Besides coffee breaks in between the presentations, the social events are ideal to (re)connect with people. Because I didn't attend unofficial opening of the conference: the opening of Verena Gerlach's show Paradox Alg(i)er(s) at The Factory Space gallery. However the main conference opening reception on the official opening on Thursday evening gave us non-PreFace attendees a second chance.
ATypI crowd enjoying the National Print Museum. Photo by Richard Rutter
On Friday night I joined the trip to the National Print Museum. Situated in the old Garrison Chapel of Beggars Bush Barracks, it is home to a fascinating collection of artefacts and objects relating to printing history. More than just a guided tour, the visit provided the opportunity to have a go at hand setting and printing metal type, as well as seeing numerous setting machines and printing presses in action. It was a great experience, and with so many different things happening at once I often didn't know where to look first. An additional advantage of visiting the museum with 70-odd type people was that we had a number of impromptu guides graciously dispensing their knowledge. Oh, and the refreshments in the museum entrance hall were delicious – yup, food again. ; )

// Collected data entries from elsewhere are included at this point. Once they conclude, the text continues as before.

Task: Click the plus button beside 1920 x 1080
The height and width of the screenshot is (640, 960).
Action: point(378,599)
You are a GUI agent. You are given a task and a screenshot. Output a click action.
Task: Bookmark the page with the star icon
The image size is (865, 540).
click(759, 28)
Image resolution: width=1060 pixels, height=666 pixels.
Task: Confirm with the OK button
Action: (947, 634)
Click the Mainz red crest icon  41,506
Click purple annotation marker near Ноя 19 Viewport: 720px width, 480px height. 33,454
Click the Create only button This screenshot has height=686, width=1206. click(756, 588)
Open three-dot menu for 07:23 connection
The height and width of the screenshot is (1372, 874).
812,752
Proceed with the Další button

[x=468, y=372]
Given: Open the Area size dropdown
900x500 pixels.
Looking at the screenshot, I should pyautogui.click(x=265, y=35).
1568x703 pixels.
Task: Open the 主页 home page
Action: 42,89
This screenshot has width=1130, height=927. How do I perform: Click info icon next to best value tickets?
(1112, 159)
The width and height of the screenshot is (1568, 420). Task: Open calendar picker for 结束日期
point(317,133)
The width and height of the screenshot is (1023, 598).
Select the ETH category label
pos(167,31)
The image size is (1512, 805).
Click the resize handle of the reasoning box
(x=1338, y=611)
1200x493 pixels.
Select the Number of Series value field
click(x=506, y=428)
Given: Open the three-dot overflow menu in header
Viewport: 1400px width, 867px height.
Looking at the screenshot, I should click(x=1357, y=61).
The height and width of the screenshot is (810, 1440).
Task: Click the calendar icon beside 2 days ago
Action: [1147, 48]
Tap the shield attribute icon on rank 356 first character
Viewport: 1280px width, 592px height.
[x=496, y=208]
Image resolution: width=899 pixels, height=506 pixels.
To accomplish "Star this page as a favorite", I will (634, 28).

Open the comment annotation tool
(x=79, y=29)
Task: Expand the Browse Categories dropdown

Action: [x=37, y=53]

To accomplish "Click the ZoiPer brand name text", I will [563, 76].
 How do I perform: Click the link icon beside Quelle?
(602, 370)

ATypI conference gala after dinner party at Odessa. Photo by Marina Chaccur
The customary conference gala on Saturday night took place on the top floor of the Guinness Storehouse, a massive building constructed in the style of the Chicago school of architecture. Originally built in 1904 to house the Guinness fermentation process, since November 2000 it is one of Dublin's tourist attractions. The Irish themed buffet dinner was very nice, and being all together in one place mingling and chatting away was even nicer. As there was no after dinner party scheduled, we reconvened at the Odessa club later on. We partied until 2:30, when the exasperated DJ finally had to shout "I can't help it: it's the law!" to stop the crowd from going on. It's the law? Sheesh, here we can party until the sun rises, and then some.
Catherine Dixon points out a very nice 4 at the Dublin Lettering Walk. Photo by Timothy Donaldson
Dublin Lettering Walk
For me, one of the absolute highlights of the conference was Phil Baines' and Catherine Dixon's Dublin Lettering Walk. If you're interested in the origin of these walks; the one written up by Phil Baines for his graphic design students for the 1997 Reading ATypI conference spawned the Public Lettering website. I attended my first one at ATypI 2006 Lisbon: Typographic Journeys. I was very impressed by the considerable knowledge and mastery of the subject by Phil Baines, and the wit with which he conveys both the substantial and the anecdotal to his audience is delightful. Since I had to leave halfway at ATypI 2007 Brighton: Handson to catch my train back to Belgium, this year I decided to add another day to my Dublin stay, just for the walk. Again it was a great experience, discovering lettering treats – no, it's not type ; ) – ranging from large commercial lettering to almost faded painted words while strolling through the Dublin city centre. Check the ATypI Dublin 2010 Group Pool on Flickr; it has many photographs of the walk.